I would recommend you check out Deb Oster's grooming dvd. She shows in detail how to groom an ear. I haven't done it yet myself though so I can't give ya any real advise.


----------



## Rainheart

Thanks everyone for the replies. I wish I could visit my breeder. Originally, she was 6 hours away but now she has moved to Florida. I've already looked at those grooming sites, but found them unhelpful for what I need to do for Beamer's ears. Just the outside of the pinna has grown very long and I just want it trimmed short like you have shown in Jack's photo. I'm just not sure how to go about it. I'll look into that video and scour youtube some more.


----------



## Sally's Mom

Morningsage should help with that. I also use a stripping comb(Mars).


----------



## Megora

Just don't be afraid to use thinning shears to really clean out the ears. Remember it grows back and you can "fix" any mistakes later. 

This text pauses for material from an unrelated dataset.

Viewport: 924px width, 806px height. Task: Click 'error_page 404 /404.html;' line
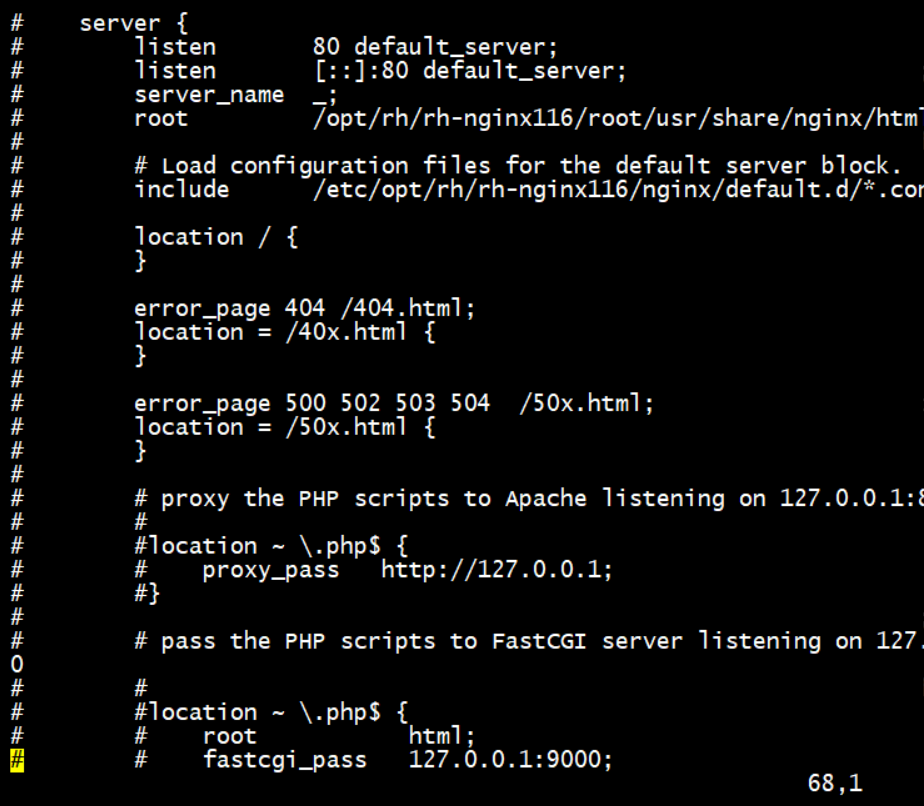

^ This is my "work in progress". I mainly used my new shears to go over and remove any cut lines that my old dull shears left. I'll let the hair grow for a couple weeks and then go over with the shears again. 

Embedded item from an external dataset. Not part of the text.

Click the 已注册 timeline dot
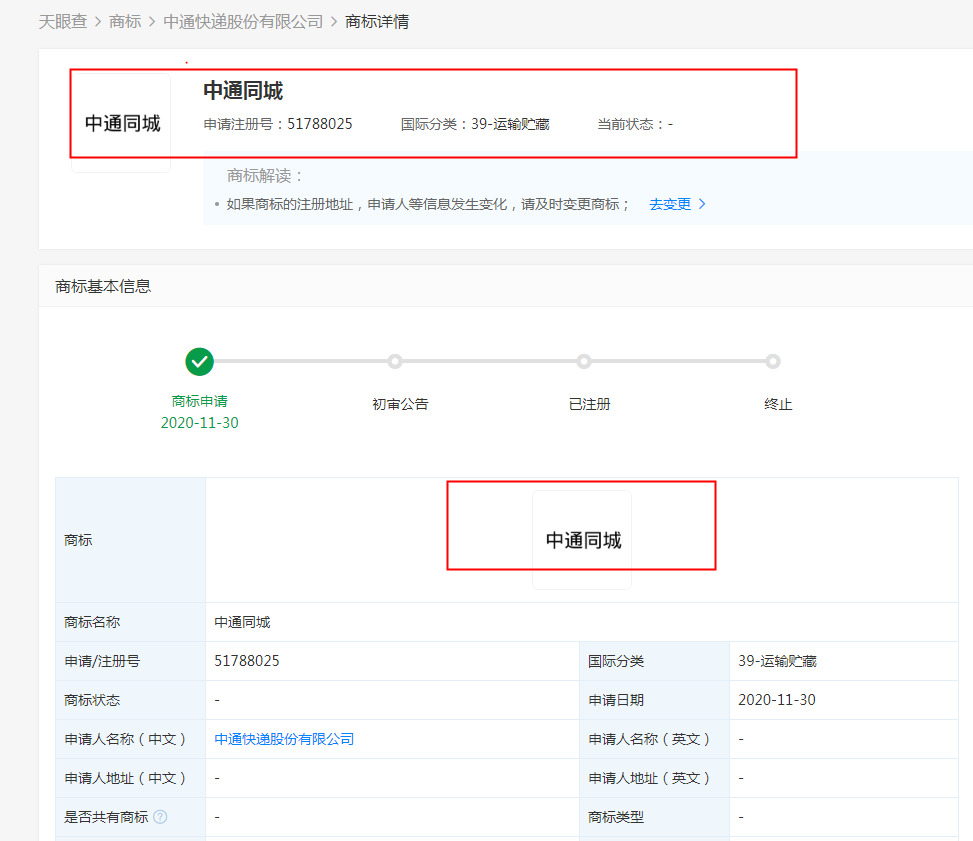 coord(584,361)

When I first decided to trim his ears - it was horrific how much fluff I had to strip out. About now all of that is gone and I'm just trying to get what is there to look even and natural. We're getting there. 

But again - don't be afraid to use the scissors. Use morningsage as a guide, or like I said email his breeder to see if she could send you a close up picture of one of his relatives so you can have a picture of what the ears should look like.


ETA - Again, speaking as someone who is learning as she goes. 

I found these helpful.










 (just the first portion - not the rest)


----------



## TheZ's

Is that Bertie? He looks so grown up and handsome.

The videos were interesting but for someone like me who isn't into show grooming the trimming of the neck for the show lead seemed a bit much and the scissoring of the face, followed by the use of a pumice stone between the eyes "to produce more stop" and the scissor trimming of all the eyebrows and whiskers seemed unnecessary and potentially harmful to the dog.


----------



## Megora

TheZ's said:


> Is that Bertie? He looks so grown up and handsome.
> 
> The videos were interesting but for someone like me who isn't into show grooming the trimming of the neck for the show lead seemed a bit much and the scissoring of the face, followed by the use of a pumice stone between the eyes "to produce more stop" and the scissor trimming of all the eyebrows and whiskers seemed unnecessary and potentially harmful to the dog.


Yep - that's why I said just the first part with the ear trimming. I shuddered when I saw what that guy was doing to that golden's face. No offense to people who do all that. :


----------